◆ **THE PROBLEM**
Images do not belong in the copy; retype the rest of the entries below exactly.

◆ **DATA IN THIS EXERCISE**
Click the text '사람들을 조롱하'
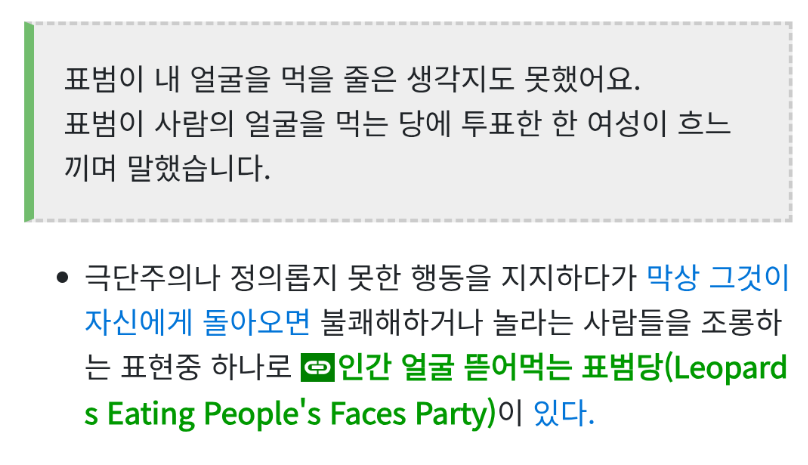This screenshot has width=808, height=465. (x=683, y=323)
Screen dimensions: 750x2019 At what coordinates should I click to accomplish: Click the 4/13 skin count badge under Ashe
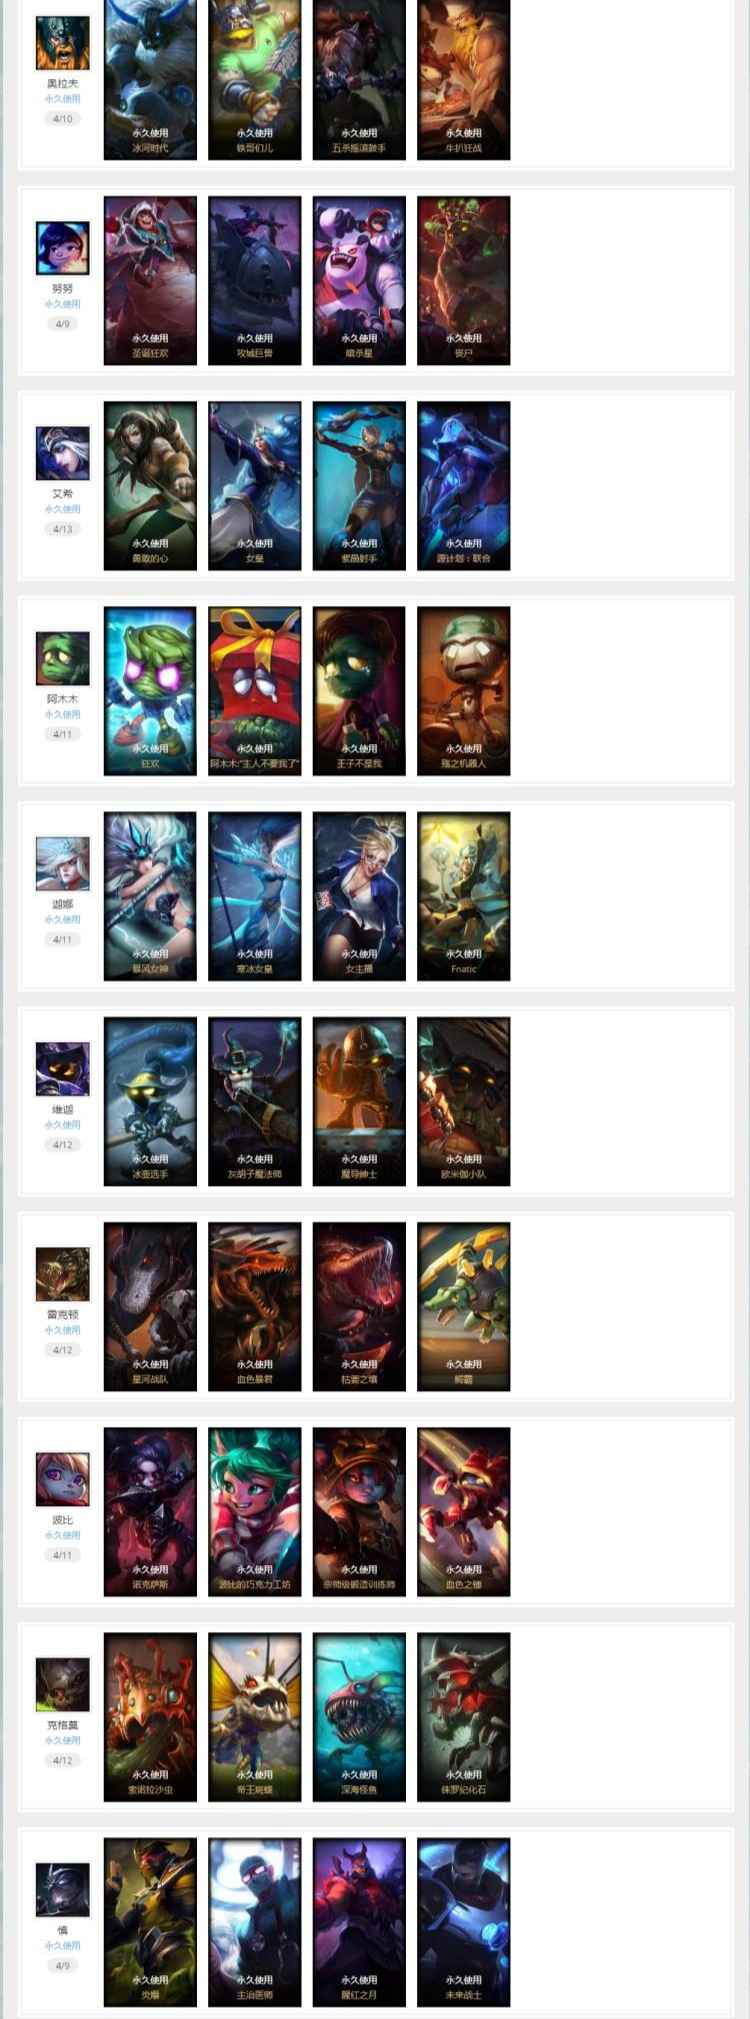(63, 529)
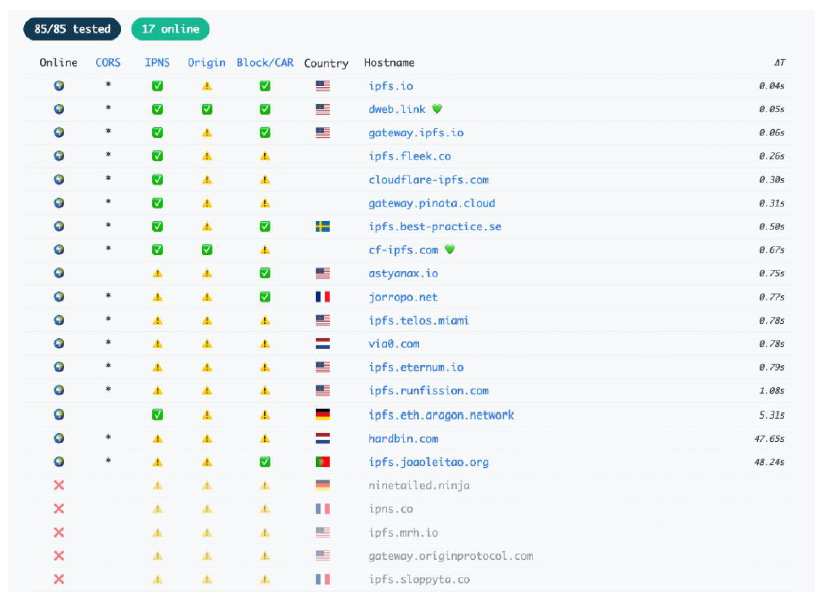Viewport: 824px width, 601px height.
Task: Click the Origin warning icon for astyanax.io
Action: 207,274
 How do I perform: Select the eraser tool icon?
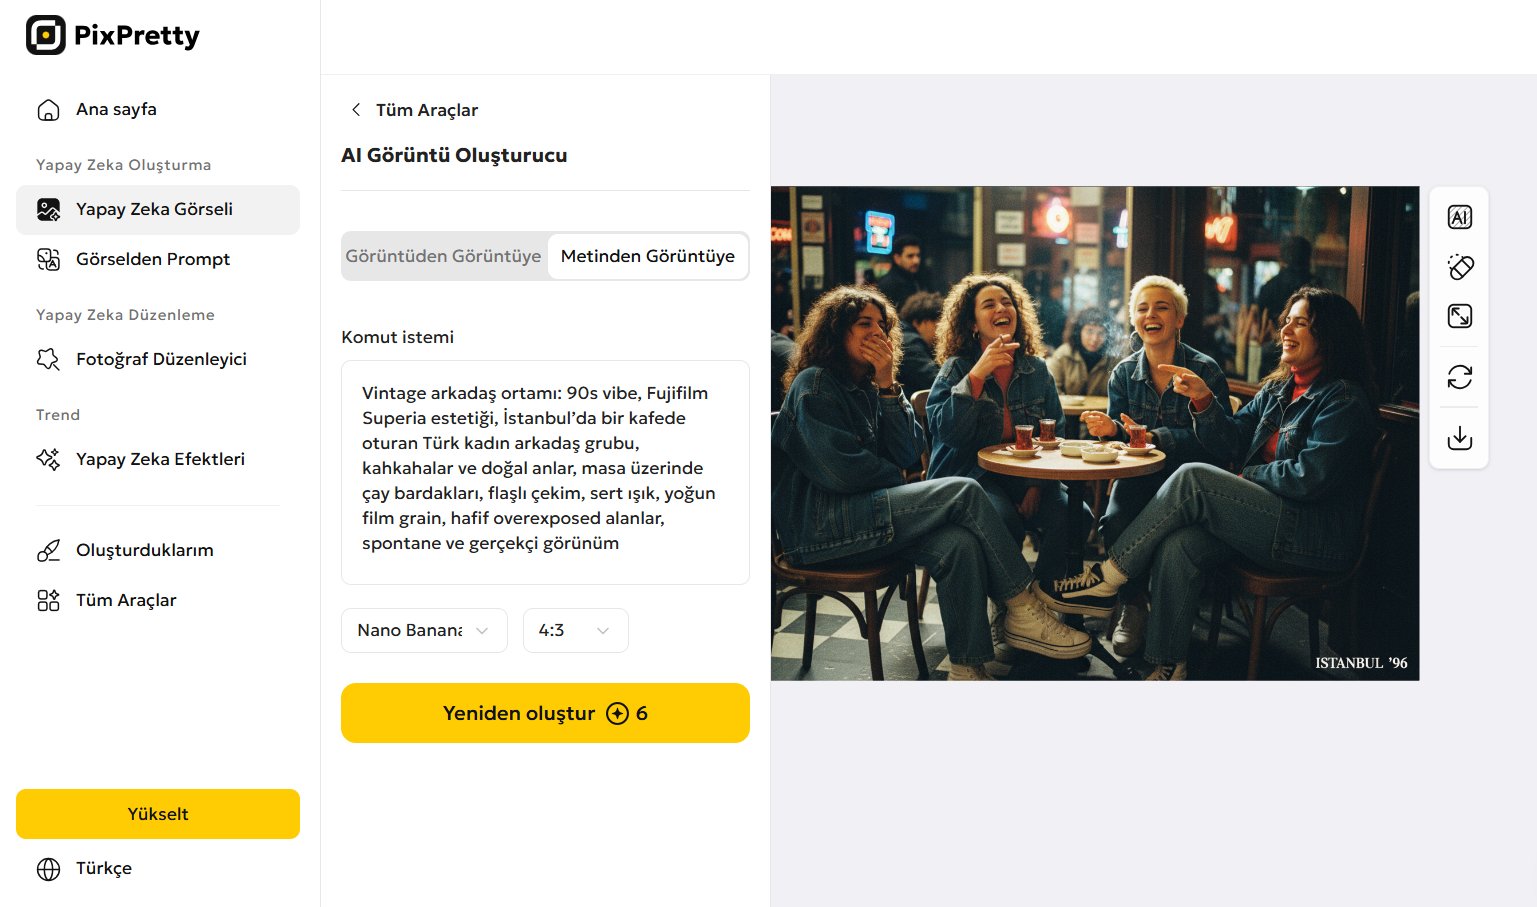pyautogui.click(x=1459, y=267)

◆ **TASK SOLUTION**
Click the text '사람들을 조롱하'
This screenshot has width=808, height=465. (x=683, y=323)
Screen dimensions: 750x2019 At what coordinates should I click to accomplish: Click the 4/13 skin count badge under Ashe
(63, 529)
Viewport: 824px width, 601px height.
Task: Click the Origin warning icon for astyanax.io
Action: 207,274
 How do I perform: Select the eraser tool icon?
pyautogui.click(x=1459, y=267)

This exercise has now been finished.